Но Твардовский показывает и другой вариант поведения человека в экстремальной ситуации, вариант героический: нашёлся боец, выстреливший в самолёт и подбивший его. Это был, конечно, Василий Тёркин, который “...не спрятался в окопчик, // Поминая всех родных”.
В главе «Смерть и воин» присутствует образ провиденциальный, хотя и лишённый автором мистического облика и в какой-то мере обытовлённый, — образ Смерти. Обязательный для древней поэмы мифологизм здесь существенным образом преображается и подаётся скорее в фольклорном ракурсе, воспринимаясь как метафора, некая художественная условность, позволяющая оттенить существенные черты характера главного героя, достойные уважения. “Разговор Тёркина со Смертью настолько условен, — пишет В. М. Акимов, — что даёт право и нам увидеть на страницах «книги про бойца» не только то, давнее, заснеженное поле боя и истекающего на нём кровью Василия Тёркина. Похожий разговор мог бы вестись во многих других обстоятельствах. Это ведь своего рода «быть или не быть», разговор человека с самим собой у последней черты, на той грани, где он до последнего обязан оказывать сопротивление «стрелам яростной судьбы»”.
Характеризуя главу «Смерть и воин», нельзя пройти и мимо той сделки, какую предлагает Cмерти Василий Тёркин: он готов умереть, но при условии, что та даст ему возможность “Услыхать салют победный, // Что раздастся над Москвой”, даст “...в одно окошко // Постучать в краях родных”. То есть и перед лицом смерти герой не может быть равнодушным к судьбе своей страны и не может забыть о родных краях. А в конце главы появляются люди, которые и спасают Тёркина. Смерть следит за ними со стороны и делает вывод: “До чего они, живые, // Меж собой свои — дружны”. Иначе говоря, и в главе о смерти звучит мысль о единении людей.

########################################

→ **Задание**
Напишите продолжение текста о Василии Тёркине у Твардовского, начав сразу после его последнего предложения.

########################################

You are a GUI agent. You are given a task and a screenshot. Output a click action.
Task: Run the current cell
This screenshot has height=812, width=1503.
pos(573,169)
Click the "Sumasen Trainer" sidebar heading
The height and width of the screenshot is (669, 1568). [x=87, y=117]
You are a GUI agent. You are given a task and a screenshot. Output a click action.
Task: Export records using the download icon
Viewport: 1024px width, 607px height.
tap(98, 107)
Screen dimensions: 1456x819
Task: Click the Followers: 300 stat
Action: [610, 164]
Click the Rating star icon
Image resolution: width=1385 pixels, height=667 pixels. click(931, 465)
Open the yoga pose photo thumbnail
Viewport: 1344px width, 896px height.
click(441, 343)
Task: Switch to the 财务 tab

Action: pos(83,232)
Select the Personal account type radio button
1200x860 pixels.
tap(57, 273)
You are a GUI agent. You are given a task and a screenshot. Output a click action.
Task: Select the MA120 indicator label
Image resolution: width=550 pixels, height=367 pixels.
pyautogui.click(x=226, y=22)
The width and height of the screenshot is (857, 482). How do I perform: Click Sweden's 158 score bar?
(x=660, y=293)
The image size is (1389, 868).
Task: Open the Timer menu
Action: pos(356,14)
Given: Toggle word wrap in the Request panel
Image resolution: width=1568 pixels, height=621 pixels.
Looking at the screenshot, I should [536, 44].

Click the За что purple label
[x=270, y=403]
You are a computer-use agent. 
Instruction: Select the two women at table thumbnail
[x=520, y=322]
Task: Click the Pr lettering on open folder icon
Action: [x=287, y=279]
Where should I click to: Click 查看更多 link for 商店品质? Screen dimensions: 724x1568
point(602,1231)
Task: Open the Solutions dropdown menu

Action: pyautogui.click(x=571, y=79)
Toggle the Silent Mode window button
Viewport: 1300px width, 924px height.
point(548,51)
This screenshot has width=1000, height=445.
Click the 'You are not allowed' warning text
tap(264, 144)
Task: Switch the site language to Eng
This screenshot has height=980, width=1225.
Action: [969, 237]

########################################

→ **Ожидаемый результат**
В названиях некоторых глав поэмы встречается фамилия “Тёркин” («Тёркин ранен», «Отдых Тёркина», «Тёркин пишет», «Тёркин — Тёркин»), но в данном случае вместо фамилии употребляется слово “воин”. Тем самым автор подчёркивает обобщающий, универсальный смысл ситуации, в которой встречаются защитник родины и Смерть, и в этом противостоянии последняя терпит поражение.
Задания
1. Вспомните ситуации из романов-эпопей Л. Н. Толстого и М. А. Шолохова «Война и мир» и «Тихий Дон», в которых показывается объединяющая роль музыки. Какие из них ближе к ситуации из поэмы Твардовского?
2. Найдите в главе «Гармонь» такие слова автора-повествователя, которые могли произнести и его герои. Прокомментируйте цитатный материал.
3. Почему лишь в самом конце главы «Гармонь» упоминается о том, что гармонистом был Василий Тёркин?
4. Приведите примеры ситуаций единения людей, встречающихся в главах поэмы, не рассмотренных выше. Проанализируйте их.
5. Сопоставьте главу «Смерть и воин» со стихотворной сказкой Максима Горького «Девушка и смерть» (1892). Обратите внимание на сходство ситуаций: человек готов умереть, но просит Смерть или отсрочить роковую минуту на некоторое время, или дать ему возможность совсем ненадолго вернуться в земной мир в святые для него минуты. Почему концовки обоих произведений оптимистические? Подумайте и над таким различием: если у Горького Смерть оказывается в ситуации выбора — и в итоге сердце побеждает разум, ибо в нём появляются “ростки жалости”, то у Твардовского Смерть побеждена нравственной силой людей, которые представляют собой единое целое и поэтому непобедимы.
6. Сопоставьте начало главы «Кто стрелял?» со стихотворением А. А. Ахматовой «Первый дальнобойный в Ленинграде» (1941), обратив особое внимание на антитезу звуковых образов.
И в пёстрой суете людской
Всё изменилось вдруг.
Но это был не городской,
Да и не сельский звук.
На грома дальнего раскат
Он, правда, был похож, как брат,
Но в громе влажность есть
Высоких свежих облаков
И вожделение лугов —
Весёлых ливней весть.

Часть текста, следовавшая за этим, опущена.